Data Integrity (Write Order Preservation) Exchange has write order dependencies between the database and its associated transaction logs. Exchange always writes changes to the log files first, before committing those changes to the database files. When in synchronous replication mode, the application controls the write ordering. However, in asynchronous mode, the replication solution controls when to replicate the data. If the solution does not maintain the write ordering during replication, it could potentially corrupt the database files and prevent the databases from mounting when disaster occurs at the primary site.
Performance Impact Many vendors claim that their asynchronous solutions do not affect storage performance, but in reality, there will be a performance degradation when running asynchronous replication. Depending on the implementation of the solution, there is no single number to describe the performance expectations. Therefore, customers should well test the solution before deployment, and the goal is to verify the solution can provide adequate storage performance for Exchange users.
Some solution providers use various technologies to address the write order preservation issue. To successfully deploy an asynchronously replicated solution, the customer must work with the vendor to ensure their asynchronous technology meets the following requirements:
It can maintain the write-order consistency of all devices in a storage group, including being continuously consistent with each other;
It has been proven to be recoverable, preferably in both a lab and a production environment;
It is being provided by a vendor with a support plan in place for the replicated data.
Synchronous Replication
The main concern for synchronous replication in Exchange deployment is related to performance. Tests have shown that the client experience is closely tied to write latency. With a synchronous replication solution, the number of mailboxes that can be hosted per Exchange server is reduced. The performance impact largely depends on the replication distance, replication link bandwidth, and utilization. Synchronous replication can cause as much as a 75 percent reduction in mailboxes/server scalability. You should consider this scalability reduction factor when you are working on your Exchange capacity planning methodology. For more information, see "Deployment Planning for Synchronous Replication" later in this topic.
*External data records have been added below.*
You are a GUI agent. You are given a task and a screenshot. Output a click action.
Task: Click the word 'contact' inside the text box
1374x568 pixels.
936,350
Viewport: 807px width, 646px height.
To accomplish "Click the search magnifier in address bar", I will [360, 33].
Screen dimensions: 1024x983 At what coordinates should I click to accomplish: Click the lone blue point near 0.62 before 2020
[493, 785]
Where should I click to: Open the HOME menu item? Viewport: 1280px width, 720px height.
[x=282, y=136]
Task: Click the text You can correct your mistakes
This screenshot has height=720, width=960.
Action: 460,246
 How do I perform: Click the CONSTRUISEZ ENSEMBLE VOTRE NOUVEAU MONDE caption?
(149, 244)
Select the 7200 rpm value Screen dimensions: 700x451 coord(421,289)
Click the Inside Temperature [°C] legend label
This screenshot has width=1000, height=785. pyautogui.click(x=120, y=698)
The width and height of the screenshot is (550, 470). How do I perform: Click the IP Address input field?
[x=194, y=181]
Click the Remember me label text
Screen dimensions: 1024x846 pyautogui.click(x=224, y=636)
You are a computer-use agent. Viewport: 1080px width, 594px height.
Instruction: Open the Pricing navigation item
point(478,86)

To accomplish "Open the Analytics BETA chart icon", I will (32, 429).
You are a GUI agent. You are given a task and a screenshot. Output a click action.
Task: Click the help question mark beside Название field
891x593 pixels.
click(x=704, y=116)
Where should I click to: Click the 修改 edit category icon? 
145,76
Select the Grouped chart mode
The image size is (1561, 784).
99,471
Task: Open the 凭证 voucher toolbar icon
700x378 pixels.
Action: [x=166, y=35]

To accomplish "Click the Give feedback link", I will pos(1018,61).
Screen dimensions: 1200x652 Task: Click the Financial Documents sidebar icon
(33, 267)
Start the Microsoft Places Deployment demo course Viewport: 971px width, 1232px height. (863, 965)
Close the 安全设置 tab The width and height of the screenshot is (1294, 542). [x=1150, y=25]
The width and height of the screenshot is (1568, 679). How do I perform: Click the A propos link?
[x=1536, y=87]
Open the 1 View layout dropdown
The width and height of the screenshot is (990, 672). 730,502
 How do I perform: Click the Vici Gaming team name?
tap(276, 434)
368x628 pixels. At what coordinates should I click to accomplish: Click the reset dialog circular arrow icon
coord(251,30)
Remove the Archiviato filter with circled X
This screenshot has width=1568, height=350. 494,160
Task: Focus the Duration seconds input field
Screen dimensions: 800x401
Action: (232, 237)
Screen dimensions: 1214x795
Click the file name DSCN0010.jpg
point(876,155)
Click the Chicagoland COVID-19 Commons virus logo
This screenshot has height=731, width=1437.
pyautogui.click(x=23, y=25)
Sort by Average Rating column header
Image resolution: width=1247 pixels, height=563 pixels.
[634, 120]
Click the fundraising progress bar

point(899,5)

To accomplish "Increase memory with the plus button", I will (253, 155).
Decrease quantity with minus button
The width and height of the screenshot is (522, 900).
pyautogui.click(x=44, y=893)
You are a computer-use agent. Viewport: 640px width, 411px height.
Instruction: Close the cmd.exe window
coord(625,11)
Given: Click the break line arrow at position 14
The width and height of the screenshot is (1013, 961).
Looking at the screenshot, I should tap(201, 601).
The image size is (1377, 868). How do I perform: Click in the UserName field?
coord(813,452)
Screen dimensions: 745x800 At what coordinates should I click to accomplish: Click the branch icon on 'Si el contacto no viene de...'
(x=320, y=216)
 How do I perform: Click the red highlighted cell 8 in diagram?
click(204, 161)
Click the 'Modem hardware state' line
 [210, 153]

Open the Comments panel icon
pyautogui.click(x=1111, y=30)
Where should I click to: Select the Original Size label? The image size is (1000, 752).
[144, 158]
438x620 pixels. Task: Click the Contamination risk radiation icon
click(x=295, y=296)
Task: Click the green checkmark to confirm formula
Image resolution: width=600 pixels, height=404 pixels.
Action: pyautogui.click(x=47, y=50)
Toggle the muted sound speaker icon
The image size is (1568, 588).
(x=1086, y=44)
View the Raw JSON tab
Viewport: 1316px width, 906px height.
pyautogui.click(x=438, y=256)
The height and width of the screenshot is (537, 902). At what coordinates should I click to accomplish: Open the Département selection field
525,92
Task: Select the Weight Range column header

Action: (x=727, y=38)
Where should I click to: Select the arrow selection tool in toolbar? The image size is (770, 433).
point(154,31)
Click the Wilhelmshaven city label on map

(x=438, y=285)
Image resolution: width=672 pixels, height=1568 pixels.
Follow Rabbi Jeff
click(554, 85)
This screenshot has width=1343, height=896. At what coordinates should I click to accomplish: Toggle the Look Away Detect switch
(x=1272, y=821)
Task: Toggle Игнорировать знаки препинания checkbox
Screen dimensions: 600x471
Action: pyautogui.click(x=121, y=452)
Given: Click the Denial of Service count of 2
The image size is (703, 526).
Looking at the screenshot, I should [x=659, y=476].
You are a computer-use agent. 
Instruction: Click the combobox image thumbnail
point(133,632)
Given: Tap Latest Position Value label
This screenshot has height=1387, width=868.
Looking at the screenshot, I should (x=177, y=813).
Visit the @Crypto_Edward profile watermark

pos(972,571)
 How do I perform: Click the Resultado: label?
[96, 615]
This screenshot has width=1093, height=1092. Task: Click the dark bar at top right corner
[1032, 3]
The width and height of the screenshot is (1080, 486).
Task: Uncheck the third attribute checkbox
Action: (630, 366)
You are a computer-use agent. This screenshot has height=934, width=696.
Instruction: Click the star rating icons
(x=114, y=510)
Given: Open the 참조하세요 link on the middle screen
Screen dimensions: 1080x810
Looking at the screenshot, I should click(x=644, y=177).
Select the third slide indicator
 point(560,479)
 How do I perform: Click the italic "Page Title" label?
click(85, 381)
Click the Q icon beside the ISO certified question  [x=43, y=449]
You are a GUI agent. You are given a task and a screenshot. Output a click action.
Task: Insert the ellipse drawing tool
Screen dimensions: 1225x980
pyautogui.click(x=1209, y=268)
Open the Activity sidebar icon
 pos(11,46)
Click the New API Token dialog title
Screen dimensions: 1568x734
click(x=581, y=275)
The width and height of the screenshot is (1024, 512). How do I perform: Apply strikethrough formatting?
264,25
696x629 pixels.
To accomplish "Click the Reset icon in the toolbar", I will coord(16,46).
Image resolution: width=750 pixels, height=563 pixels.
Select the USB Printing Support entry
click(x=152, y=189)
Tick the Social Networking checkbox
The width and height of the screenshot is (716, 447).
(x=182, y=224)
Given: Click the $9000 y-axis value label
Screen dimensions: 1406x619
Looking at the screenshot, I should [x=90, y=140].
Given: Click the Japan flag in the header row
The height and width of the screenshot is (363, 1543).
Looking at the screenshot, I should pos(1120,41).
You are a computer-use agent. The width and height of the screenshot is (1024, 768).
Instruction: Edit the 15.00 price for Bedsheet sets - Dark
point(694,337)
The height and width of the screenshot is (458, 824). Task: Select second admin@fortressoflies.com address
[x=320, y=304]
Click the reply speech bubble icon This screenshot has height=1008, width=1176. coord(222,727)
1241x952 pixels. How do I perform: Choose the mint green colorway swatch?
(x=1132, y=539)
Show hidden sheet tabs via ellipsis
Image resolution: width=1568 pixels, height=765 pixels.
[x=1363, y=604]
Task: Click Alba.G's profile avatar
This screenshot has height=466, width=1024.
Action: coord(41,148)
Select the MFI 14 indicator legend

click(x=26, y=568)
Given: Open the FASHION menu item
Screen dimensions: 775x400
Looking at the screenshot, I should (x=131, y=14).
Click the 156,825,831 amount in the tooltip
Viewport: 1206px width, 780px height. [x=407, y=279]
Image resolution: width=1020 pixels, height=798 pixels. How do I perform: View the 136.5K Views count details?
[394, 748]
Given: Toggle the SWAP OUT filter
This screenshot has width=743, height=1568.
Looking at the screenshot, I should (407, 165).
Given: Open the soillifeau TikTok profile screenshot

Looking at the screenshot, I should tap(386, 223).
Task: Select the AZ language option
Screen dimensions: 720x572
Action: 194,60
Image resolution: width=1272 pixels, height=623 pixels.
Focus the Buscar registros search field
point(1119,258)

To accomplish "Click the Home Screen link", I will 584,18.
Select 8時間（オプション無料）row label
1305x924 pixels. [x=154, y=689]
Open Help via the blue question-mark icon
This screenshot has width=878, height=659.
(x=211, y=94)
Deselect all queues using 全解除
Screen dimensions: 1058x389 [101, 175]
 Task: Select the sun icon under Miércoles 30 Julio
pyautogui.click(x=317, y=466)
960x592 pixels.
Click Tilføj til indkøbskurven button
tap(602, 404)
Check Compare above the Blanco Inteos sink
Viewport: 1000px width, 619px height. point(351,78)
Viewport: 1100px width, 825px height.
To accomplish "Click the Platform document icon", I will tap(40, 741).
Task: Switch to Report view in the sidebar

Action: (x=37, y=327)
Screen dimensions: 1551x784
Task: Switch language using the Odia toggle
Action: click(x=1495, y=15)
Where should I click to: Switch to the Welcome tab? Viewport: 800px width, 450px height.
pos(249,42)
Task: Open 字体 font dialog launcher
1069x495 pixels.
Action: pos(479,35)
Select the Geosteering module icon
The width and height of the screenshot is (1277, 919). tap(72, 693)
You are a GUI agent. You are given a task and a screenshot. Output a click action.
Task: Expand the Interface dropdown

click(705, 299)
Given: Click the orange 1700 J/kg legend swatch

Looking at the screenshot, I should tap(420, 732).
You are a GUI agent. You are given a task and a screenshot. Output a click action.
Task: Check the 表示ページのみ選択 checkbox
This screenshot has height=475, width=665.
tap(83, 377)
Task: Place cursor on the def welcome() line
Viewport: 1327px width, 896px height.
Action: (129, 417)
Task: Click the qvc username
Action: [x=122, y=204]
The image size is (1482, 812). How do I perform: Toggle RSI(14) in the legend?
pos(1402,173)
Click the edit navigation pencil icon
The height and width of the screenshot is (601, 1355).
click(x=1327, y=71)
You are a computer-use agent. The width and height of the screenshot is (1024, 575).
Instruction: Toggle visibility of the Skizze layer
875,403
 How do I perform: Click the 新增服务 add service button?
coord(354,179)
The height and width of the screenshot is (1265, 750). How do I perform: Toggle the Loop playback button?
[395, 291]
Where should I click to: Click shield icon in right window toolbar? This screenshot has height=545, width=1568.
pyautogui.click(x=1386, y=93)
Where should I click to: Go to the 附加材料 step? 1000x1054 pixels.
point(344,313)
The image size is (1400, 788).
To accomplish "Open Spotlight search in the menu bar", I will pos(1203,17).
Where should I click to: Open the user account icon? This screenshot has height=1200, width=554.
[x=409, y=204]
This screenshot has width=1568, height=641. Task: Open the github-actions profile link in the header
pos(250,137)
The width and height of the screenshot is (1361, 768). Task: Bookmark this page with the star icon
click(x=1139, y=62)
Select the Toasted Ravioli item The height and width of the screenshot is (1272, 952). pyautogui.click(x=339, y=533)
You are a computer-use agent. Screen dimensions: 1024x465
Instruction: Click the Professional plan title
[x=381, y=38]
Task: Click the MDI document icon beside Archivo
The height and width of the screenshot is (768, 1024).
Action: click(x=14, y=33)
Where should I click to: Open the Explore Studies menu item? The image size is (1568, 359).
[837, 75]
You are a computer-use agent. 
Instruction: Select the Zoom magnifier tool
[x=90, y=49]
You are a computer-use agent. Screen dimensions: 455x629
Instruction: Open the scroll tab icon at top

Synchronous replication has commonly been considered a solution that ensures no data loss because the replicas are completely synchronized with the primary storage data files. However, contrary to this common belief, there are scenarios in which synchronous replication solutions can lose data. The following example illustrates such a scenario.
Generally, storage data replication solutions handle a replication link failure in one of the two following ways:
Continue to commit write I/O to the primary storage device only, record all the changes made to all the devices which use the replication link in a log file, and store the log in the primary storage.
Fail the write operation, so that the application handles the failure as if the disk has failed.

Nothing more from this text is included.